(Data begins)

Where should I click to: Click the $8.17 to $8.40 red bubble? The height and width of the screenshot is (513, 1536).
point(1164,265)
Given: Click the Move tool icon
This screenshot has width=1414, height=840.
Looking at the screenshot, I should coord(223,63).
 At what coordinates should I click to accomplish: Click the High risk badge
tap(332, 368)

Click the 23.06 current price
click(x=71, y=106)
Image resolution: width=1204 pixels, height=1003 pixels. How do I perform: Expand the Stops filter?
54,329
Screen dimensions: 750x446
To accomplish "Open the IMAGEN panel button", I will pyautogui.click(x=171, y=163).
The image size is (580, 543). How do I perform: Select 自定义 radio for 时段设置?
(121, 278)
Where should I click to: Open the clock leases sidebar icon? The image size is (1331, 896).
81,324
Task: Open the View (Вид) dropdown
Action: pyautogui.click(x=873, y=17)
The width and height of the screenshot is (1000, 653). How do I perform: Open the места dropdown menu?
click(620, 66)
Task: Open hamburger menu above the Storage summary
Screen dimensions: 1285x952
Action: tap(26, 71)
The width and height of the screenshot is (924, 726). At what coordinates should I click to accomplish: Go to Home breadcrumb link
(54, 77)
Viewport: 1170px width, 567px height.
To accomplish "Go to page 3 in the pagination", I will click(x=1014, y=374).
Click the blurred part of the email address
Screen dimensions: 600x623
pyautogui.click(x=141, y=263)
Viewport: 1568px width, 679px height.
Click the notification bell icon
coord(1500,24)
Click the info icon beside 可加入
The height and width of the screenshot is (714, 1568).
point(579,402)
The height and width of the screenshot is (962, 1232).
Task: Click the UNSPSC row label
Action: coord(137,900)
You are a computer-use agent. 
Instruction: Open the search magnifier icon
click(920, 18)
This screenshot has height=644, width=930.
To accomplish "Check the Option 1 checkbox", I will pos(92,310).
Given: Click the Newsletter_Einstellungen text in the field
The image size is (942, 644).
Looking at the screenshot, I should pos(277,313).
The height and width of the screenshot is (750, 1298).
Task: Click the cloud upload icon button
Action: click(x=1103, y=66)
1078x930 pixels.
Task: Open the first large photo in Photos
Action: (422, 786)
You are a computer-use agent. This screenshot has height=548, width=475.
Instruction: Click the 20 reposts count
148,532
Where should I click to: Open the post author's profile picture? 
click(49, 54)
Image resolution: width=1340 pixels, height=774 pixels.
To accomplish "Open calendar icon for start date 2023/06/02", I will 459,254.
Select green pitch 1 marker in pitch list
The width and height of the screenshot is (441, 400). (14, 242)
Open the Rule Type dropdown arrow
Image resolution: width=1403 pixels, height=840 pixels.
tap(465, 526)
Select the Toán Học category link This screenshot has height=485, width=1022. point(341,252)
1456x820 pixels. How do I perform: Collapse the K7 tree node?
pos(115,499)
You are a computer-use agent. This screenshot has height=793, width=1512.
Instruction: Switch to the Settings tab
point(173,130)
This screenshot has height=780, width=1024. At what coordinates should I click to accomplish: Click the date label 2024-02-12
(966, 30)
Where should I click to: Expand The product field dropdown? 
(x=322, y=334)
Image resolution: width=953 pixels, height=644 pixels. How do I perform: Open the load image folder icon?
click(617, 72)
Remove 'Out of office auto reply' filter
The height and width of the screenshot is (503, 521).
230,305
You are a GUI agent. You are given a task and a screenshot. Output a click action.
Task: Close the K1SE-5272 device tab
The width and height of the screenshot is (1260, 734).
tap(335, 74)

(Data ends)

• Task requirements: Nothing in the data may change. Give it again in full.

• Solution to the problem:
Where should I click to: Click the $8.17 to $8.40 red bubble? The height and width of the screenshot is (513, 1536).
point(1164,265)
Given: Click the Move tool icon
This screenshot has width=1414, height=840.
Looking at the screenshot, I should coord(223,63).
 At what coordinates should I click to accomplish: Click the High risk badge
tap(332, 368)

Click the 23.06 current price
click(x=71, y=106)
Image resolution: width=1204 pixels, height=1003 pixels. How do I perform: Expand the Stops filter?
54,329
Screen dimensions: 750x446
To accomplish "Open the IMAGEN panel button", I will pyautogui.click(x=171, y=163).
The image size is (580, 543). How do I perform: Select 自定义 radio for 时段设置?
(121, 278)
Where should I click to: Open the clock leases sidebar icon? The image size is (1331, 896).
81,324
Task: Open the View (Вид) dropdown
Action: pyautogui.click(x=873, y=17)
The width and height of the screenshot is (1000, 653). How do I perform: Open the места dropdown menu?
click(620, 66)
Task: Open hamburger menu above the Storage summary
Screen dimensions: 1285x952
Action: tap(26, 71)
The width and height of the screenshot is (924, 726). At what coordinates should I click to accomplish: Go to Home breadcrumb link
(54, 77)
Viewport: 1170px width, 567px height.
To accomplish "Go to page 3 in the pagination", I will click(x=1014, y=374).
Click the blurred part of the email address
Screen dimensions: 600x623
pyautogui.click(x=141, y=263)
Viewport: 1568px width, 679px height.
Click the notification bell icon
coord(1500,24)
Click the info icon beside 可加入
The height and width of the screenshot is (714, 1568).
point(579,402)
The height and width of the screenshot is (962, 1232).
Task: Click the UNSPSC row label
Action: coord(137,900)
You are a computer-use agent. 
Instruction: Open the search magnifier icon
click(920, 18)
This screenshot has height=644, width=930.
To accomplish "Check the Option 1 checkbox", I will pos(92,310).
Given: Click the Newsletter_Einstellungen text in the field
The image size is (942, 644).
Looking at the screenshot, I should pos(277,313).
The height and width of the screenshot is (750, 1298).
Task: Click the cloud upload icon button
Action: click(x=1103, y=66)
1078x930 pixels.
Task: Open the first large photo in Photos
Action: (422, 786)
You are a computer-use agent. This screenshot has height=548, width=475.
Instruction: Click the 20 reposts count
148,532
Where should I click to: Open the post author's profile picture? 
click(49, 54)
Image resolution: width=1340 pixels, height=774 pixels.
To accomplish "Open calendar icon for start date 2023/06/02", I will 459,254.
Select green pitch 1 marker in pitch list
The width and height of the screenshot is (441, 400). (14, 242)
Open the Rule Type dropdown arrow
Image resolution: width=1403 pixels, height=840 pixels.
tap(465, 526)
Select the Toán Học category link This screenshot has height=485, width=1022. point(341,252)
1456x820 pixels. How do I perform: Collapse the K7 tree node?
pos(115,499)
You are a computer-use agent. This screenshot has height=793, width=1512.
Instruction: Switch to the Settings tab
point(173,130)
This screenshot has height=780, width=1024. At what coordinates should I click to accomplish: Click the date label 2024-02-12
(966, 30)
Where should I click to: Expand The product field dropdown? 
(x=322, y=334)
Image resolution: width=953 pixels, height=644 pixels. How do I perform: Open the load image folder icon?
click(617, 72)
Remove 'Out of office auto reply' filter
The height and width of the screenshot is (503, 521).
230,305
You are a GUI agent. You are given a task and a screenshot. Output a click action.
Task: Close the K1SE-5272 device tab
The width and height of the screenshot is (1260, 734).
tap(335, 74)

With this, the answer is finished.